Derrière une porte banale de la rue Monge : un amphithéâtre romain de 15 000 places, enfoui sous Paris pendant 17 siècles. Ouvert. Gratuit. Et personne ne le sait.
Rue Monge, 5e arrondissement. Des boulangeries, des immeubles haussmanniens, un quartier calme. Tu passes devant le numéro 49. Une porte cochère. Rien ne t'indique ce qu'il y a derrière.
Un amphithéâtre gallo-romain construit vers l'an 100 après J.-C. Il pouvait accueillir jusqu'à 15 000 spectateurs pour des combats de gladiateurs et des pièces de théâtre. Enfoui sous Paris pendant 17 siècles, c'est la percée du boulevard Saint-Germain en 1869 qui l'a remis au jour — presque par accident.
Des retraités jouent à la pétanque au centre de l'arène. Des gamins du quartier font du skate sur des gradins vieux de 2 000 ans. Des touristes arrivent plan en main, s'arrêtent, ne comprennent pas tout de suite ce qu'ils regardent. Les Arènes de Lutèce sont un lieu secret Paris que ses propres habitants ont transformé en terrain de jeu de quartier — sans jamais vraiment réaliser ce que c'est.

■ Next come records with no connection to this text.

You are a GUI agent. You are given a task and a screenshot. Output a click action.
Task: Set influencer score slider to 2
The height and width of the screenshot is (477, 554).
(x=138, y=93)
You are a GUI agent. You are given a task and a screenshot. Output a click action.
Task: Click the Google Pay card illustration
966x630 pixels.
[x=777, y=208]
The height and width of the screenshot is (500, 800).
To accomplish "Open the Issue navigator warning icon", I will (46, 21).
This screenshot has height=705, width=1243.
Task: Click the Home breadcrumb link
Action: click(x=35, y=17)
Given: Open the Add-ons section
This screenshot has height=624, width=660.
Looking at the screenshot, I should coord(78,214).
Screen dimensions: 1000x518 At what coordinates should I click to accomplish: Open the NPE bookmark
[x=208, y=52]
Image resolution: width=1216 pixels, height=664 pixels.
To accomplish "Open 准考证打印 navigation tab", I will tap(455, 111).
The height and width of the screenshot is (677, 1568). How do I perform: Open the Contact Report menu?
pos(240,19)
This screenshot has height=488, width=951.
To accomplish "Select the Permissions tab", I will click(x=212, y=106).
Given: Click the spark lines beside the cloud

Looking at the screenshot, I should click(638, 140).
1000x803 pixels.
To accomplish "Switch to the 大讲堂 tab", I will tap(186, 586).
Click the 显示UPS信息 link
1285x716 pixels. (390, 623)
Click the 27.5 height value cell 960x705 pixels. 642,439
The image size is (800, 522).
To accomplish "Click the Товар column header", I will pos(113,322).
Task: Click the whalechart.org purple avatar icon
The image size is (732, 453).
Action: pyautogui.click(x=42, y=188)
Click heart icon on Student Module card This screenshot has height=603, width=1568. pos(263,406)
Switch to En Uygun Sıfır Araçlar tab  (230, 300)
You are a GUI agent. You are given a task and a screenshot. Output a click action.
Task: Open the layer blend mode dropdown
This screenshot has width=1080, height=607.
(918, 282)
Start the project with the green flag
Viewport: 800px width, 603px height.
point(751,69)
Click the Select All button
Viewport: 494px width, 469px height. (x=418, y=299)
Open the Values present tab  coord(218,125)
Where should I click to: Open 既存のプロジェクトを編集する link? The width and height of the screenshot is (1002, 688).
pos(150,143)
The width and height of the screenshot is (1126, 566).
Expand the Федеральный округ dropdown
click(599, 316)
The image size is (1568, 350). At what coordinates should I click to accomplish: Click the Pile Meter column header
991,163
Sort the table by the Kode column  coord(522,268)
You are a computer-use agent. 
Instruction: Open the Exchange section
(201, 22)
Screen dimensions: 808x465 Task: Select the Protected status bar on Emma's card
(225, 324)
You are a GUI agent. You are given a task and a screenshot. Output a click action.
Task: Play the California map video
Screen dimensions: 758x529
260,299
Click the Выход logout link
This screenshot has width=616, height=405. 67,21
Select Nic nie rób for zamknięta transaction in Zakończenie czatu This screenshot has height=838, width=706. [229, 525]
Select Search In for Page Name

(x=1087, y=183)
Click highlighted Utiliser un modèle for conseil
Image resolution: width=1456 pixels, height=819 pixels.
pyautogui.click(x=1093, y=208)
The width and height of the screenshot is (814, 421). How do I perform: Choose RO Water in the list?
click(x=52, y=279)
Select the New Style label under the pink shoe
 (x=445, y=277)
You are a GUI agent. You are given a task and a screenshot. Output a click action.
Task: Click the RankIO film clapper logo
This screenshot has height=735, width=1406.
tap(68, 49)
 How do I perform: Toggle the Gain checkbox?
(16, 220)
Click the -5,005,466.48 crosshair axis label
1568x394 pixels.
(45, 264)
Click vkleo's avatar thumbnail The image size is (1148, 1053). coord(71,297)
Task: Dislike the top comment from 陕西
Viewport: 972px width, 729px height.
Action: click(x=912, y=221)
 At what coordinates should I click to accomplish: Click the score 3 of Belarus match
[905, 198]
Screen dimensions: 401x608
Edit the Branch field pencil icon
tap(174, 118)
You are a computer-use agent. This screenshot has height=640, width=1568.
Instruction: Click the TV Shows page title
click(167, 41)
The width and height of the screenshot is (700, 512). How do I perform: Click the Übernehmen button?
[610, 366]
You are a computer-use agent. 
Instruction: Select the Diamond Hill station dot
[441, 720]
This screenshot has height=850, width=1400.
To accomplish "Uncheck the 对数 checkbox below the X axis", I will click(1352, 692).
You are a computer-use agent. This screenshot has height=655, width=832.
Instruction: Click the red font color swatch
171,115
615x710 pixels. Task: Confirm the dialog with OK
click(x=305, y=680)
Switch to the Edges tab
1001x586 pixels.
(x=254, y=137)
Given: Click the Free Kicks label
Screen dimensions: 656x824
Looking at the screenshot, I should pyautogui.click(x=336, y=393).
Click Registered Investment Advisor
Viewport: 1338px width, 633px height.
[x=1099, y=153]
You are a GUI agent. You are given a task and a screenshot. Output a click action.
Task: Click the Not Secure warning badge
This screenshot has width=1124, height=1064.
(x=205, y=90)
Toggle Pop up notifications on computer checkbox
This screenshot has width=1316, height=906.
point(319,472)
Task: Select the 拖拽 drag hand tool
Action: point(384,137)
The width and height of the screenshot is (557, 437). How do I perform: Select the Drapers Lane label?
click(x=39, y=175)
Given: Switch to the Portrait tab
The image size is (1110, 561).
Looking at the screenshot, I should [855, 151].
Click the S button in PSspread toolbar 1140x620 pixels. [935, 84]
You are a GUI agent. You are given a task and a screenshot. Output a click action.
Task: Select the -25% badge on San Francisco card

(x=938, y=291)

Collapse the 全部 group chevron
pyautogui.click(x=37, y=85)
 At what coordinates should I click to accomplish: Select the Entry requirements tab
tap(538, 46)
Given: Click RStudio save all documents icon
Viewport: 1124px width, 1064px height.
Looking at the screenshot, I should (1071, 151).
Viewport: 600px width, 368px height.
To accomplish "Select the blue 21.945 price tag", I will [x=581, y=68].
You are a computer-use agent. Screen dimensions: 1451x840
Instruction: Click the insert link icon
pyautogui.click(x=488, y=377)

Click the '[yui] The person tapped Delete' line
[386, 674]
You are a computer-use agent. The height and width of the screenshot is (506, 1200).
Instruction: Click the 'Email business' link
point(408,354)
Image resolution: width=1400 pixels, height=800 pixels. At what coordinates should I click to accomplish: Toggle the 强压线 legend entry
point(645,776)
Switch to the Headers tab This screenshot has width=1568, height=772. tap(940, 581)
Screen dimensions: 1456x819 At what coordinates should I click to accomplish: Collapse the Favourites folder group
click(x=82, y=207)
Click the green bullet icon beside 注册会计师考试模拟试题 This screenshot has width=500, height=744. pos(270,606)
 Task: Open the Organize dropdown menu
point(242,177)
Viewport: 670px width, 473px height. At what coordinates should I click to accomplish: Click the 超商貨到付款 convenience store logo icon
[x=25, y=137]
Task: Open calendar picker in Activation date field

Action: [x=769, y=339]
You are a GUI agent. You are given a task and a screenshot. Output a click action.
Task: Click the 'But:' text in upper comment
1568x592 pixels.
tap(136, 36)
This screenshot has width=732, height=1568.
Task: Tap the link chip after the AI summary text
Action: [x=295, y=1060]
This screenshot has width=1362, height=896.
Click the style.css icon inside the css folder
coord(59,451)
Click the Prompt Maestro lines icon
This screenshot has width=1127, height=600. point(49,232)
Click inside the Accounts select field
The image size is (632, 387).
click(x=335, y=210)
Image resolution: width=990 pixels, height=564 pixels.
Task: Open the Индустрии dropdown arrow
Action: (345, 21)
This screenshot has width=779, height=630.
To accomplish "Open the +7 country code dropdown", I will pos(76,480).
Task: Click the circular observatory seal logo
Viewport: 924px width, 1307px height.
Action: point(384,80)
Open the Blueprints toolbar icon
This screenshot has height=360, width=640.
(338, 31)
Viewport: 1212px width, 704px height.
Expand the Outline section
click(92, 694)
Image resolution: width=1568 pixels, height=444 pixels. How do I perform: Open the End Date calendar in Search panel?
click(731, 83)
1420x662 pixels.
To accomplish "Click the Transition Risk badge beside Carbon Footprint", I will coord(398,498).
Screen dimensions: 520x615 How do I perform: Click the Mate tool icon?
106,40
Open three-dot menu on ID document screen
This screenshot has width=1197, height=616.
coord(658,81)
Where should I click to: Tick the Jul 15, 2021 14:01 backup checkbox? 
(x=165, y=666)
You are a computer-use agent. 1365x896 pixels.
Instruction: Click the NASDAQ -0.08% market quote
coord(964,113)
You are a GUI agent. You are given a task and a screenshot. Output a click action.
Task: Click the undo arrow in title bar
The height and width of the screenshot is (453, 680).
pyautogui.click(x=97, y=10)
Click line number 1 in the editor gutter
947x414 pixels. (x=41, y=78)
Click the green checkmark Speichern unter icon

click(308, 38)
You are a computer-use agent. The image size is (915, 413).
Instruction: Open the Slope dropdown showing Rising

Un amphithéâtre romain en plein Paris 5e où des gens jouent à la pétanque un mardi après-midi. La normalité parisienne à son paroxysme.
Victor Hugo lui-même s'est battu pour sa préservation en 1883, quand la mairie voulait y faire passer une ligne de tramway. Il a écrit une lettre. L'arène a survécu. Ce Paris insolite accueille aujourd'hui des tournois de pétanque officiels, des cours de taichi et des pique-niques d'école primaire — à 200 mètres du Panthéon, sans aucun panneau pour t'y guider.